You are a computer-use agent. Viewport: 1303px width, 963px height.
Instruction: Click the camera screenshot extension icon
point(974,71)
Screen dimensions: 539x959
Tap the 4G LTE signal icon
☆ ☆ ☆ ☆ ☆ ☆ ☆
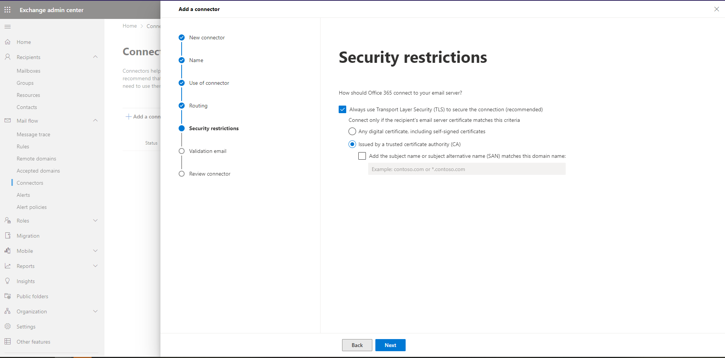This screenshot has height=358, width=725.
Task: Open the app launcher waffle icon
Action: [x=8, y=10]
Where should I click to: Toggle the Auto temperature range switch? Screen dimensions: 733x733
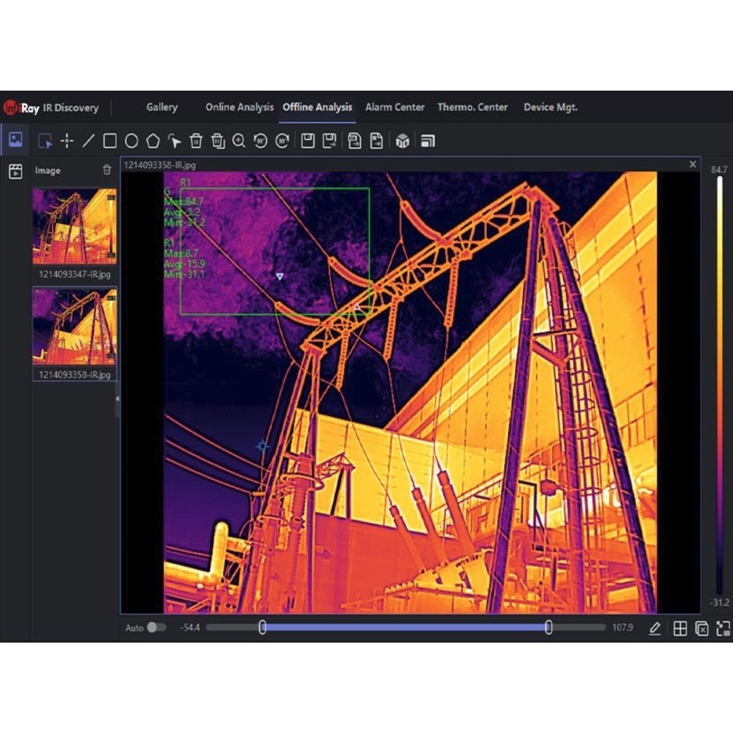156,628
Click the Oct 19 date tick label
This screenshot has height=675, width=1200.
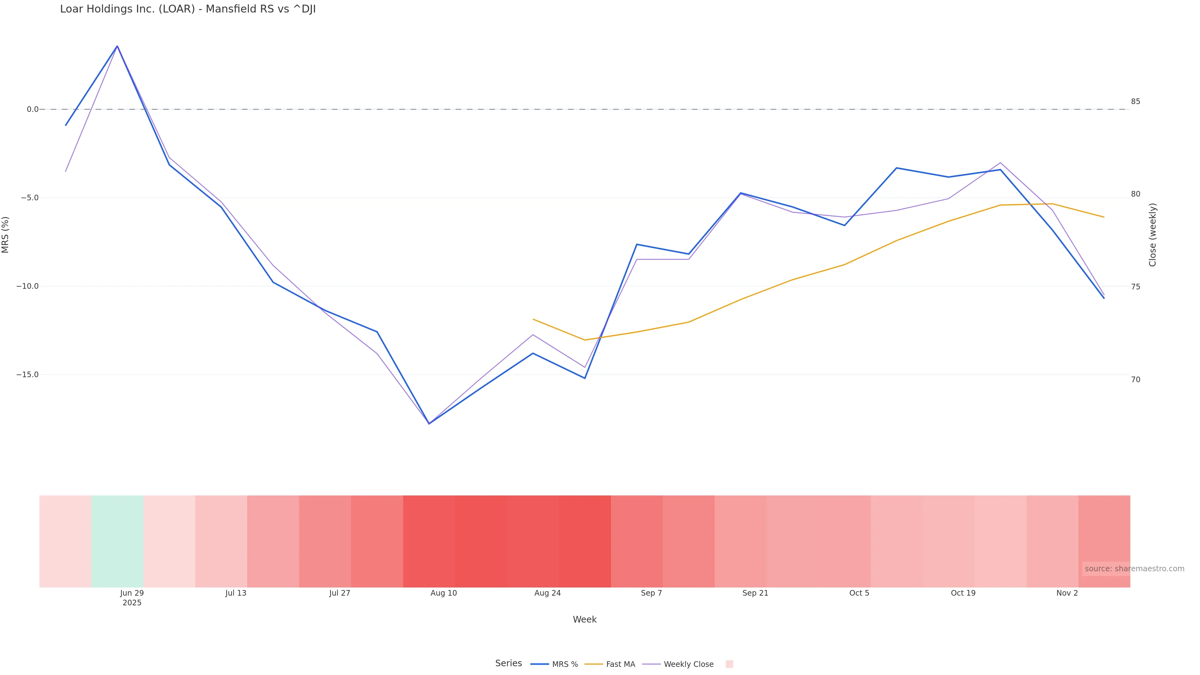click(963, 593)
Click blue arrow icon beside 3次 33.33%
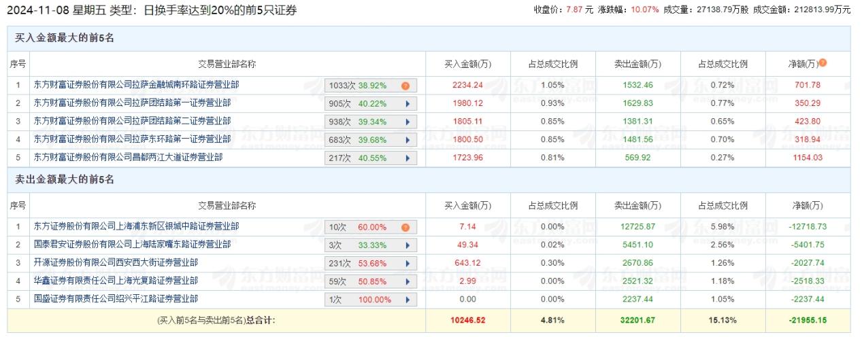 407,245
☆ ☆ ☆ ☆ ☆ ☆ ☆
- _Your goal_:
For this exercise, please output exactly the lines above starting at the line with "You are a computer-use" and ending at the line with "Tap the 4G LTE signal icon", ends included.

- _Worked solution_:
You are a computer-use agent. Viewport: 1303px width, 963px height.
Instruction: Click the camera screenshot extension icon
point(974,71)
Screen dimensions: 539x959
Tap the 4G LTE signal icon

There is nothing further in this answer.